It's worth being careful with quotes like this.

The article you linked clearly sates "a 14% - 16%" reduction in per seat FUEL costs. Not per seat costs.
The per seat cost reduction would likely be about half that, making it about 7% - 8% I'd guess.

I'd guess that half of that per seat fuel burn reduction comes from the engine, some from the increased span, and the rest from shoehorning 353 people into an aircraft some 6m shorter than the 365 seat773ER

Quoting LAXDESI (Thread starter):
and 353-seat 777-8X

The article linked by CXB77L suggests that the -8X will be 4.5m longer than the 772 - at c. 68m (about 1m longer than the A350-900).
That would suggest a cabin area of about 310 m2, some 30 m2 up on the 772, if I assume a 2"-3" increase in interior width.

I'm guessing EK's seat count would go up from c 286 on their 772's to 326 on the 777-8X, assuming 4 extra rows of 10Y

The 2m stretch of the 773ER suggested in the article for the 777-9X would seem to imply a cabin area of about 350m2.
If that extra space is allocated to Y, EK's 3 class seat count would be about 378 (an extra 20 Y seats up on their 3 class 773ER).

I still wonder if a small gain in extra width would be enough for cariers like SQ to go 10-across.

Rgds


User currently offlineBMI727 From United States of America, joined Feb 2009, 15735 posts, RR: 27
Reply 11, posted (2 years 6 months 7 hours ago) and read 18394 times:

Quoting LAXDESI (Thread starter):
787-10 will be at 323 seats.

Should do decently, but there is the issue of production capacity.

Quoting LAXDESI (Thread starter):
777-9X at 407 seats

Some airlines will like it. Many others will completely ignore it.

Quoting LAXDESI (Thread starter):
777-8X at 353 seats

Probably a slow seller at best, but it's as close to a freebie as Boeing will get.

Quoting astuteman (Reply 10):
I still wonder if a small gain in extra width would be enough for cariers like SQ to go 10-across.

It better be, otherwise the 777X will be a very tough sell against the A350. Doing 9 across probably all but kills the economic case.



Why do Aerospace Engineering students have to turn things in on time?
User currently offlinebehramjee From Canada, joined Aug 2003, 4772 posts, RR: 43
Reply 12, posted (2 years 6 months 7 hours ago) and read 18375 times:

B 777-800X (778) - range is 14,800KM seating 353 pax in a 3 class configuration

B 777-900X (779) - range will be the same i.e. 14,800KM but will seat 407 pax in a 3 class configuration; this will be a replacement of the B773ER and can fly DXB-LAX/SFO/SYD/GRU nonstop without any payload issues.

Boeing 787-100X - range will be 14,000KM and will seat 323 pax in a 3 class configuration; this will be the direct replacement of the B772ER

Comments:

Personally speaking, I do not think that the B778 will be a popular choice for airlines as it brings nothing special to the table.
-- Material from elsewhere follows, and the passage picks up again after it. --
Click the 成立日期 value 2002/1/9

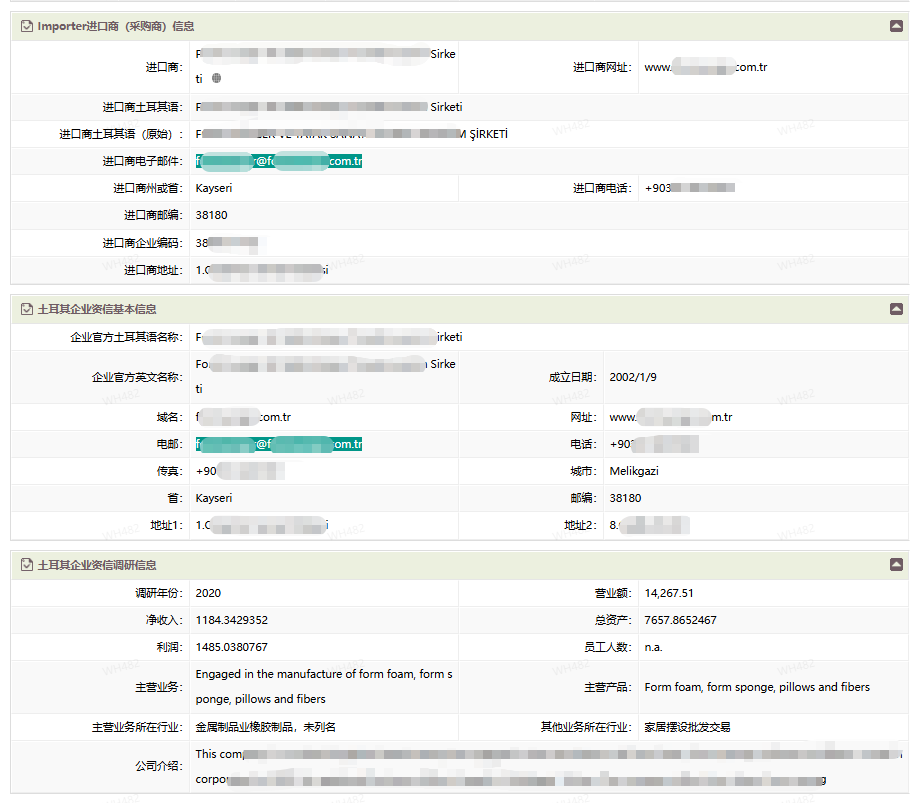coord(634,377)
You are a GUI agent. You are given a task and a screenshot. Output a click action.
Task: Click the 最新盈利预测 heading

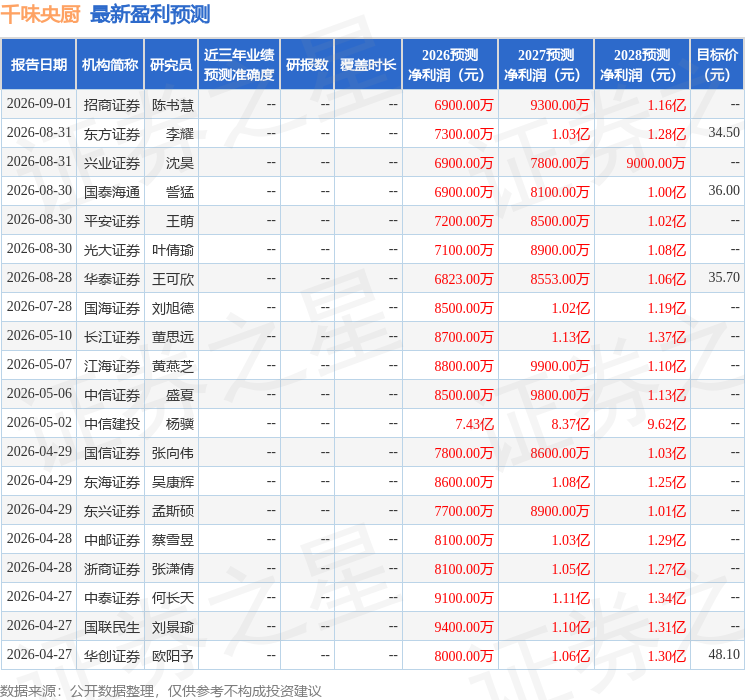tap(150, 14)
However, the B779 shall definitely be as it would be seating 57 more pax versus the A350-1000X and only offering a range of 800KM less.

Emirates has been a key driver of this program and one can definitely expect it to order many of the type as its primary requirement was to have an aircraft the size of a B773ER or slightly larger that could operate with a full load of pax + cargo from DXB to the U.S. West Coast and South America which the B779 is slated to. In turn, one can now also expect QR's CEO to follow suit and order many as well which in turn will result in the carrier dumping the A351 if Airbus does not listen to his demands as the A351 program is heading down the same road as the A346HGW!

One more appetizing feature of the B779 is that according to its specifications, it shall also be able to fly nonstop with a full payload from both BOM and DEL to ORD-Chicago which can prove to be a really attractive proposition for 9W/UA/AI/AA to ponder over their long term fleet requirments!


User currently offlineSchorschNG From Germany, joined Sep 2010, 500 posts, RR: 0
Reply 13, posted (2 years 6 months 3 hours ago) and read 17903 times:

The quoted fuel burn is -8LX versus -300ER, which doesn't make any sense.

I think the B777 is a perfect platform for seizing the upper end of the single deck capacity region, limited to ~450 PAX in 3 class. The only thing - as stated by many seasoned posters before - is that the -8/9X is the final death certificate of the B747-8I. Without any chance of selling these the entire program becomes more of a joke. OK, the board has changed since and the predecessors can be blamed.

A launch of the -8/9X (especially the 9) would pressure Airbus to do something with the A380, probably go Trent 1000 and go A380-900/800HGW.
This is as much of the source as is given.